Lowest recorded point count for 7NT bid and made

[SimonFa]

I'm reading some back issues of the EBU magazine (kudos to them for putting them online) and in the August 2010 issue Heather Dhondy reports on a 25HCP 7NT contract that was bid and made at Ealing Bridge Club:

 

♠AK ♥2 ♦KT876543 ♣AK

 

♠T9 ♥A98543 ♦A2 ♣842

 

The bidding started with an Acol strong 2♦and reached 7NT via Blackwood. It made when Diamonds behaved.

 

She discusses some theoretical hands, including the famous James Bond Moonraker 7♣ on 8HCP and a 7NT on 19HCP.

 

She than asks if the low of 25HCP for 7NT bid and made has been beaten in the wild assuming best defence. Does anyone know?

[whereagles]

moonraker 7♣..? I don't remember that lol

[ggwhiz]

moonraker 7♣..? I don't remember that lol

[hv=pc=n&s=s5432h5432dc75432&w=sakqjhakqjdakckj9&n=shdq8765432caqt86&e=st9876ht9876djt9c]399|300[/hv]

 

It's in the book but not the movie.

 

Drax is cheating and Bond sneaks this (approximate) hand into the game. 7♣ with extra side bets on top of the redouble rolls home and the accurate hands are in one of the Bergen books too. Points Schmoints?

[PrecisionL]

[hv=pc=n&s=sat7653h8765432dc&w=skhakqjdakqjcakqj&n=sj9842hd8765432c2&e=sqht9dt9ct9876543]399|300|7[/hv]

7♠ by south with 5 hcp.

Reference: The Italian Blue Team Bridge Book, Garozzo & Forquet, 1969.

[Cyberyeti]

What's the lowest theoretical for 7N ? I can see an 11 point layout.

[manudude03]

Nonsense deleted for now, it had 11HCP :)

[daro1950]

It would seem that this type of layout would be needed.

 

This appears to be the minimum possible. 3 Aces and 2 Jacks = 14HCP. I wonder what the odds are?
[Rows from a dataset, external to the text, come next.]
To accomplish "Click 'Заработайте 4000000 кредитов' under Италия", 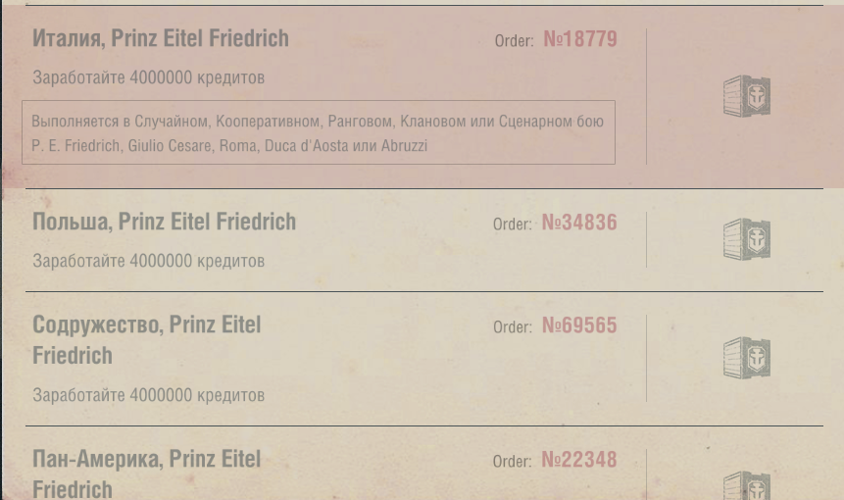I will 149,77.
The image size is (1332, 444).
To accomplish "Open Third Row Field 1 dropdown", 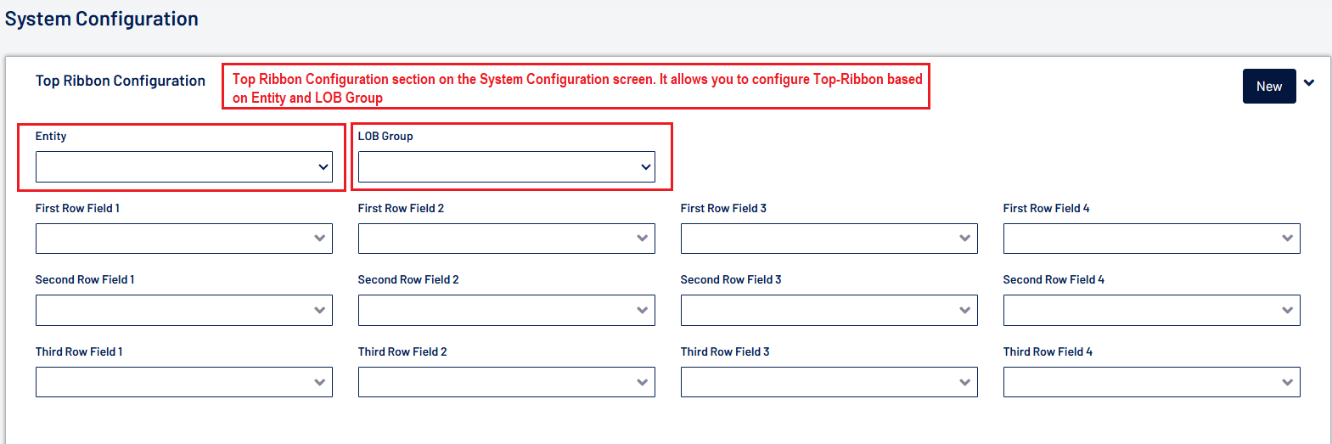I will coord(183,382).
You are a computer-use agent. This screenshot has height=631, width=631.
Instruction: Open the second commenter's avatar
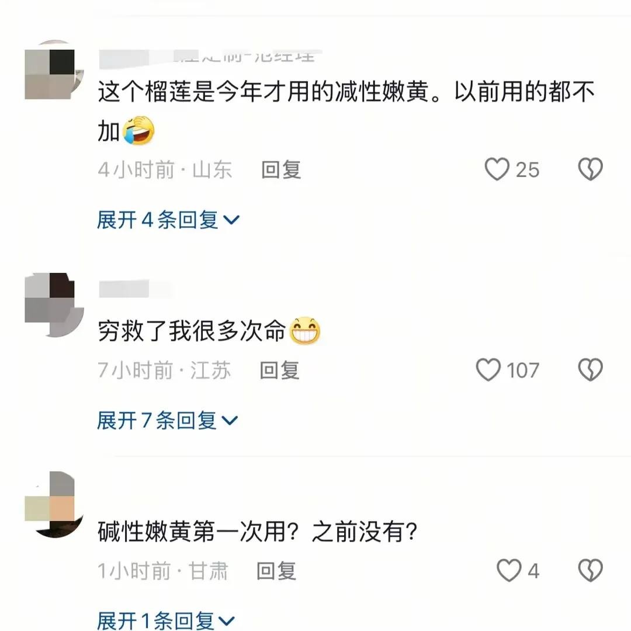point(54,304)
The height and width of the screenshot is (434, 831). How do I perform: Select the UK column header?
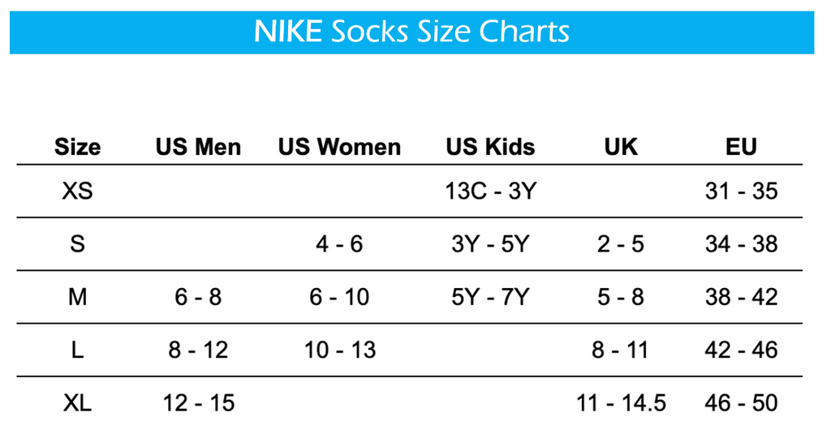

Lol

Of course South must be the Declarer.

 

 

[hv=pc=n&s=s32h3d32cat875432&w=shkqjt9876542dkck&n=shadajt987654cj96&e=sakqjt987654hdqcq]399|300[/hv]

[kenrexford]

I had a weird related experience. With 4045 pattern and a 0 hcp hand, I got our contract to 3Dx opposite 0454 pattern, AK in both minors, and both minors splitting 2-2.

 

The lead determines whether 12 or 13 tricks are available.

 

Partner, howewr, panicked and played for down one. It was still a 1 imp gain against 3M their way.

[WellSpyder]

This appears to be the minimum possible. 3 Aces and 2 Jacks = 14HCP. I wonder what the odds are? Lol

Of course South must be the Declarer.

Give West the remaining small ♥s in exchange for ♣K, and N the ♦s in the S and E hands in exchange for his ♣s and you are down to 11 HCP since S no longer needs ♣A

[inquiry]

Without requiring a void in opening leaders hand, declarer holds SAT98765432 HA DA CA and partner has singleton spade Jack..... spades divide 10-1-1-1

 

That is 17 total points....

 

 

 

[PhilKing]

Just to clarify, one example of an 11 pointer is:

 

W: ♠K♥KQJT98765432♦♣ and North ♠AQJT98765432 ♥A♦♣

 

The other two hands are irrelevant except that East has all the points. You can obviously go lower with inferior defence - a zero count is clearly possible with enthusiastic unblocking.

[Cyberyeti]

Just to clarify, one example of an 11 pointer is:

 

W: ♠K♥KQJT98765432♦♣ and North ♠AQJT98765432 ♥A♦♣

 

The other two hands are irrelevant except that East has all the points. You can obviously go lower with inferior defence - a zero count is clearly possible with enthusiastic unblocking.

 

That was exactly the hand I had in mind.

[AyunuS]

But the topic says 7NT bid and made. With a singleton K and all but the K in another suit, you wouldn't ever want to bid 7NT. You'd bid 7 in your suit for fear that they'd lead one of the suits you didn't have. It wouldn't be worth the risk to go for 7NT.

 

Lowest HCP I'd think you'd bid 7NT with is if you have - A A AK1098765432, where one opponent bids 7 of the suit you have none of, and possibly redoubles if you double that instead of overcalling, so you can be pretty confident that they have all 13 of them. Then bid 7NT where their other hand has to lead so you can be sure they have to lead one of your suits. Then you can bid and make 7NT with 15 HCP.